Aromatic Balsamic Citrus Herbal Incense Independent Perfumery Masculine Review Sandalwood Smoke Woods

Kerosene Part 2: Blackmail and R’Oud Elements

16th November 2020

Mining the same marshmallow-meets-campfire vein as By the Fireplace by Maison Martin Margiela, albeit only about a hundred times more pleasant and natural-smelling, Blackmail captures that exciting feeling of anticipation your tummy gets at a country fair, the promise of something deep-fried and sugary vibrating on the air like a wind chime.

The luscious berry-tipped incense topnote is a cruel tease – smell it once and then it’s gone, but not before introducing the central block of fruit-over-smoked-oakwood that hangs around for the rest of the ride.

Though distinguished by a wonderfully sour streak of sodden, fermenting oud chips, Blackmail eventually settles into a shape not a million miles away from Broken Theories. They don’t smell alike note for note, but make no mistake – these guys happily fill the same gap in a well-curated wardrobe.

My own personal preferences lean more towards sandalwoody woodsmoke than burnt marshmallow, so I’m currently only tempted by Broken Theories. But, honestly, either would do in a pinch for when I am craving something sweet n’ smoky in that slightly blocky style of Kerosene. And that, really, is my one bone to pick with Blackmail and all fragrances like it. They are always more set pieces – big wooden panels you move around in each scene to achieve a specific effect – than the kind of thing that sets the imagination alight. Mind you, that’s not to say,  as we limp across the finish line of 2020, that there isn’t value to walking around with your own personal country-fair-meets-campfire soundtrack playing on a constant loop over your head.

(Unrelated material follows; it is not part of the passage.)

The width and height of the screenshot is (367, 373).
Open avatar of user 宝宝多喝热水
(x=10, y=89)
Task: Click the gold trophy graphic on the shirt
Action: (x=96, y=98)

Photo by Dominik Martin on Unsplash

R’Oud Elements is a total wow for me – just wow! Pairing a bitter orange note (itself lurching charmingly from the naturalness of a freshly-peeled orange to the artificiality of a vitamin C drink) with a savory sandalwood standing in for oud, it has much the same effect as Many Aftel’s Oud Luban, in that it throws open the windows and floods a dark material (oud) with citrusy light.

R’Oud Elements turns the traditional treatment of oud – almost reverential, lengthening the shadows of its dankness with similarly deep, brown flavors, or countering them with truffled rose notes – on its head, making it sing out in hot orange-gold tones. R’Oud Elements is so bright it’s blinding – fizzy, zesty, and slightly mineralic. It smells like someone spilled freshly-squeezed orange juice on a grungy old brown leather sofa, which is all the better for it. The scent stops just short of achieving maximum creamsicle, the bitter orange never quite bridging it all the way to the creaminess set free by the sandal in the base. But feel good? God, yes.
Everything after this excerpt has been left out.